Zomato hacked, 17m users’ personal data leaked to the dark web

zomato hack

If you frequent the India-based restaurant and food review app Zomato, you should probably change your password immediately.

That’s the message conveyed in a blog post by the company on Thursday, after it announced that more than 10% of the company’s user records were stolen by a hacker.

“The reason you’re reading this blog post is because of a recent discovery by our security team – about 17 million user records from our database were stolen. The stolen information has user email addresses and hashed passwords,” it noted, adding over 120-million people visit Zomato monthly.

For those who had their user information stolen, the company does offer a few comforts to users.

One, it has issued forced password updates to the users affected, meaning that users are now obligated to update their passwords to use the service.

Two, it has opened up communication channels with the person responsible for the hack.

17m of Zomato’s 120m monthly users were affected, but no financial information has been leaked

“The hacker has been very cooperative with us,”the company notes in a later blog post.

“He/she wanted us to acknowledge security vulnerabilities in our system and work with the ethical hacker community to plug the gaps. His/her key request was that we run a healthy bug bounty programme for security researchers.”
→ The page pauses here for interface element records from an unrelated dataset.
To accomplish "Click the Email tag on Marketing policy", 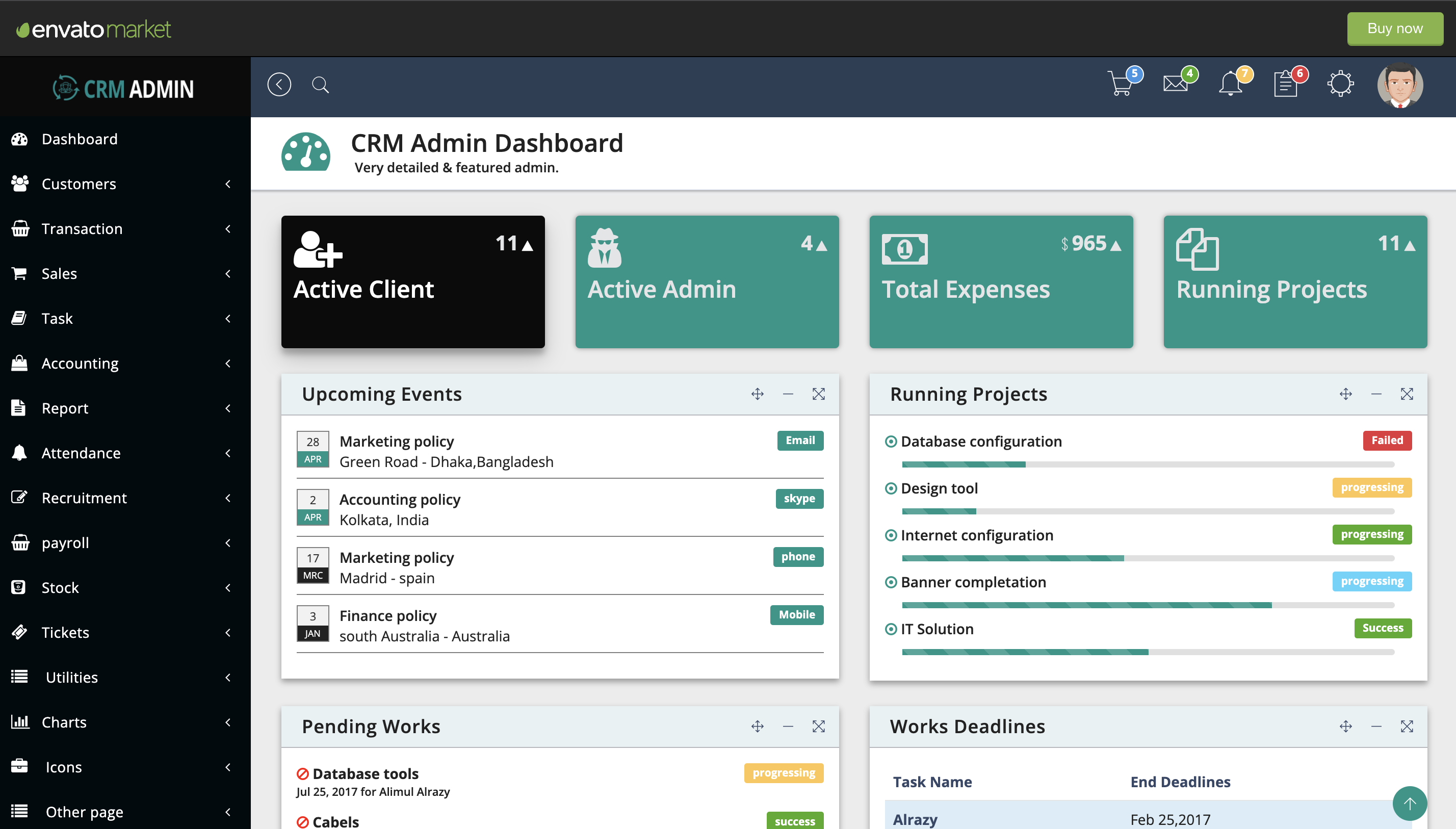I will point(800,440).
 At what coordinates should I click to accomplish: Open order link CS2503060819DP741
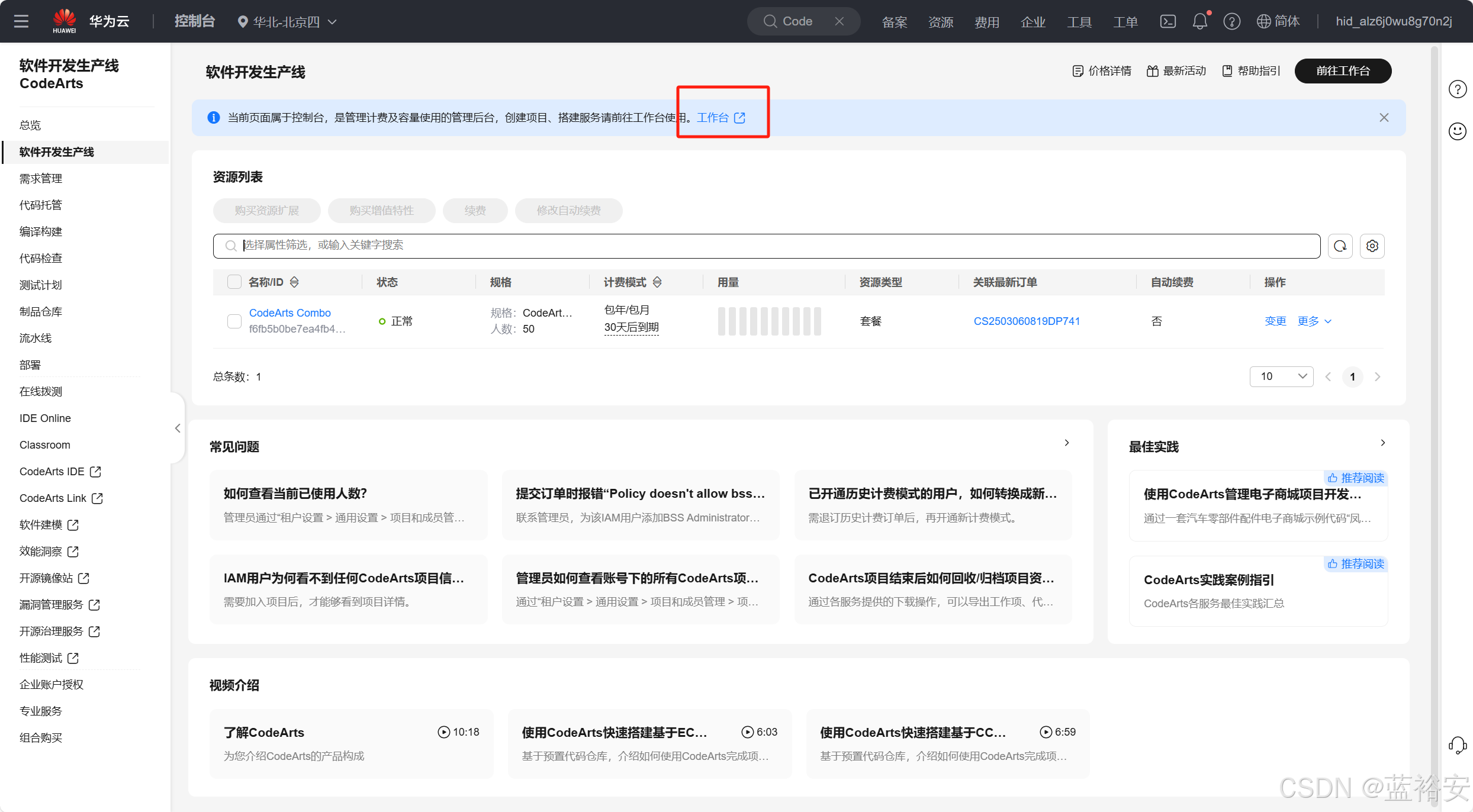pyautogui.click(x=1027, y=321)
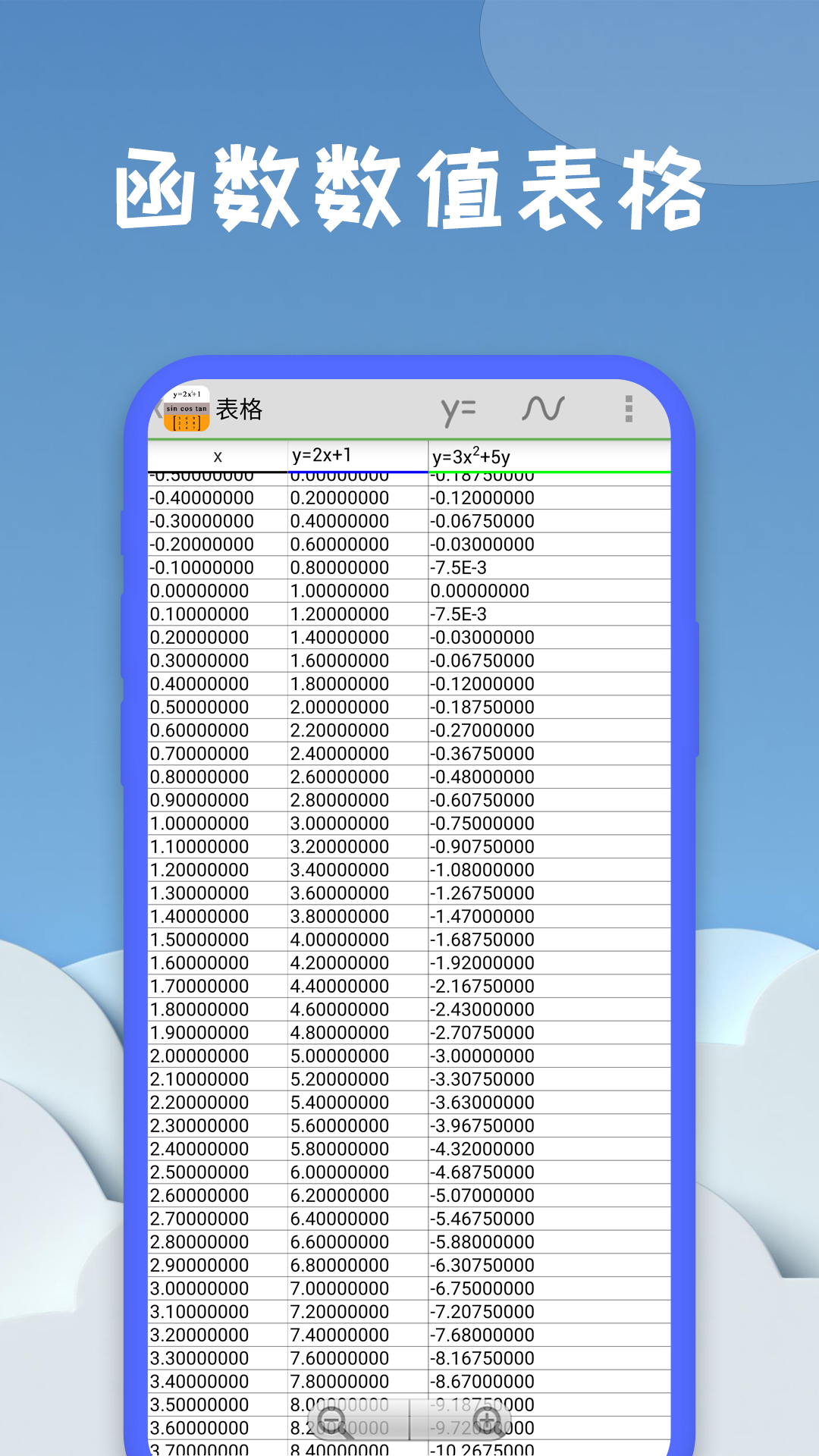Switch to the graph curve view
The image size is (819, 1456).
tap(543, 409)
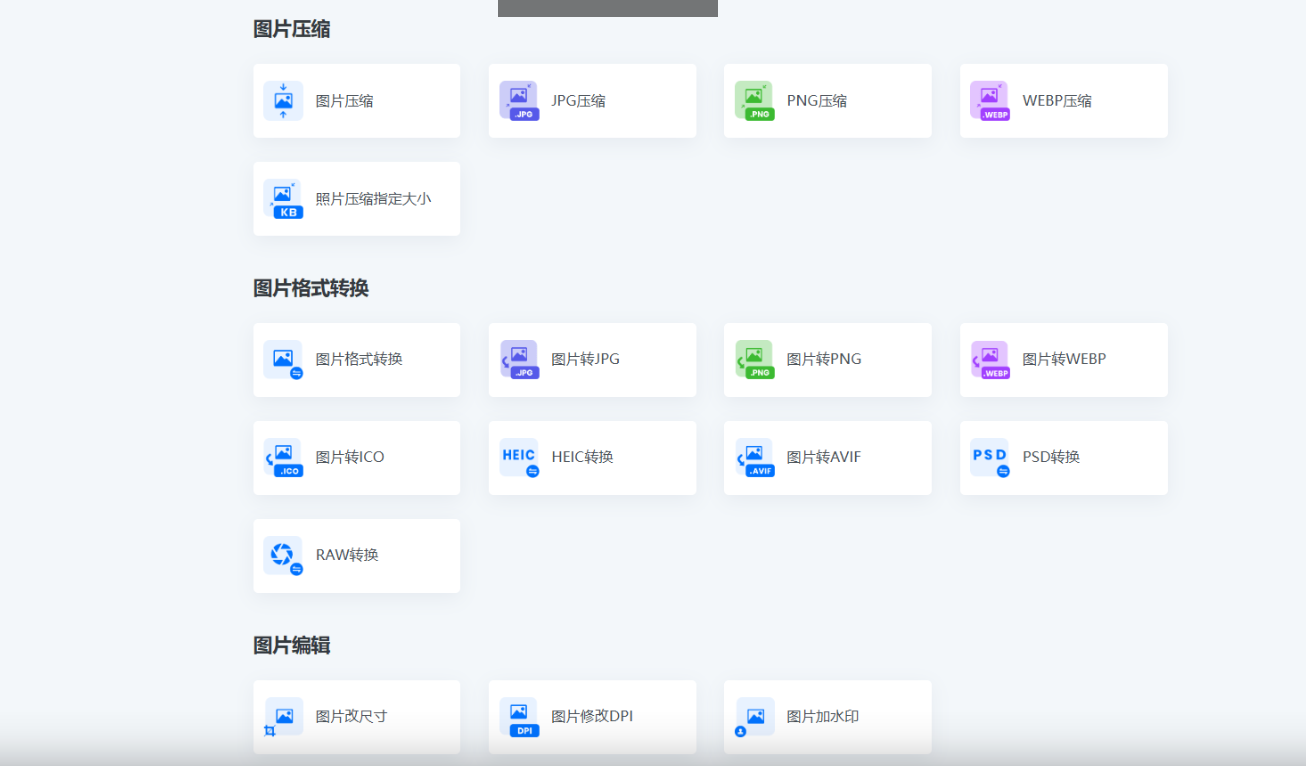Select the 图片加水印 watermark tool
The height and width of the screenshot is (766, 1306).
[823, 716]
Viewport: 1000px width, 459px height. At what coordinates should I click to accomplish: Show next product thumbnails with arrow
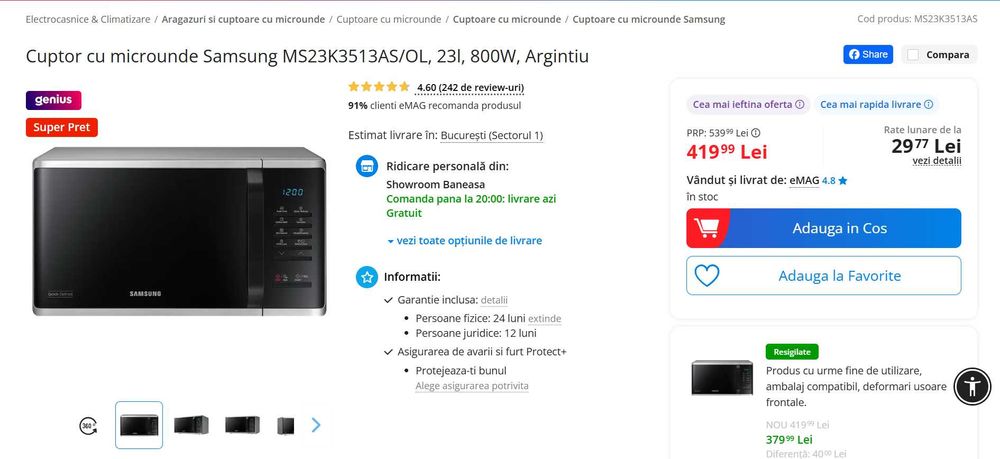(x=316, y=425)
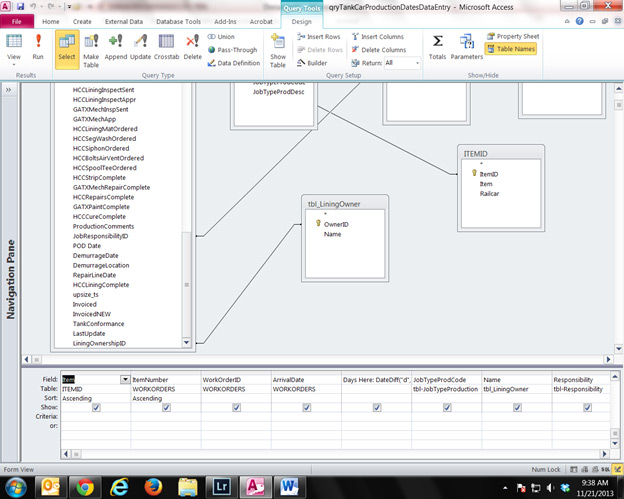Image resolution: width=624 pixels, height=499 pixels.
Task: Select the Crosstab query icon
Action: coord(167,46)
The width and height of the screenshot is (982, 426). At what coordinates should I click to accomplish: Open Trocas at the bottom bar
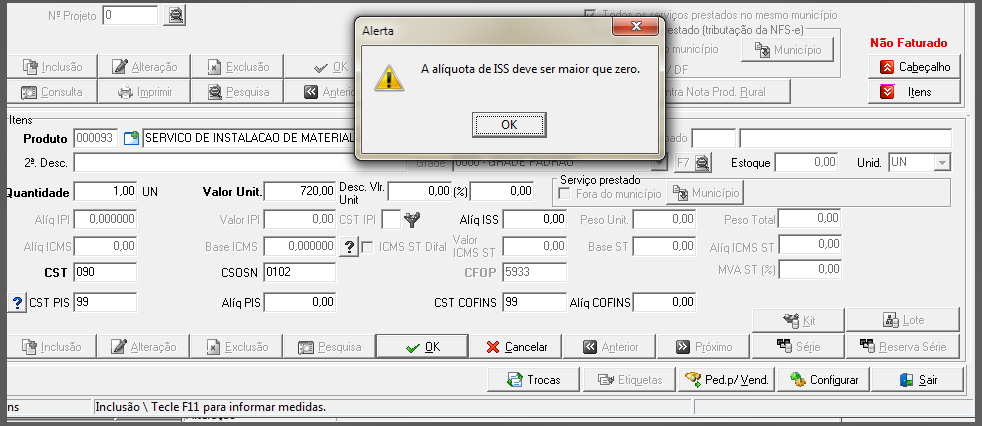(534, 380)
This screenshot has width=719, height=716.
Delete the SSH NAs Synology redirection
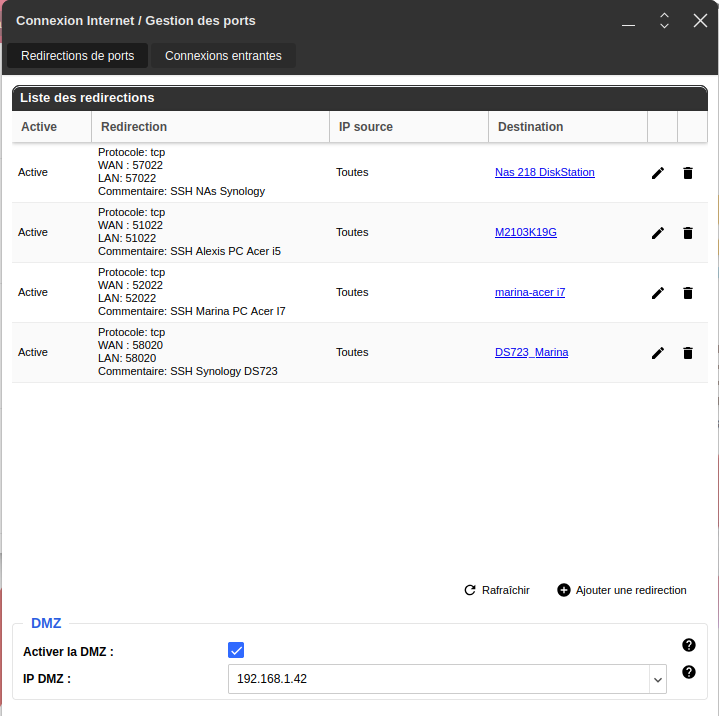[x=688, y=173]
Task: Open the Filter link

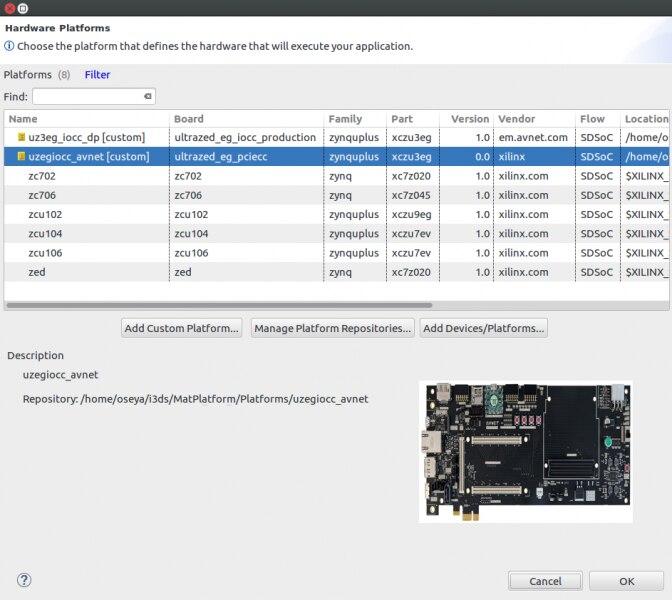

Zomato also states that it will introduce a bounty programme “very soon”.

“With that assurance, the hacker has in turn agreed to destroy all copies of the stolen data and take the data off the dark web marketplace. The marketplace link which was being used to sell the data on the dark web is no longer available,” it adds.

Beyond that though, Zomato remains “cautious and paranoid”.

“Please note that only 5 data points were exposed – user IDs, Names, Usernames, Email addresses, and Password Hashes with salt. No other information was exposed to anyone (we have a copy of the ‘leaked’ database with us). Your payment information is absolutely safe, and there’s no need to panic,” it concludes.

Even if you weren’t affected by the hack, Zomato suggests that you change your password as a precaution.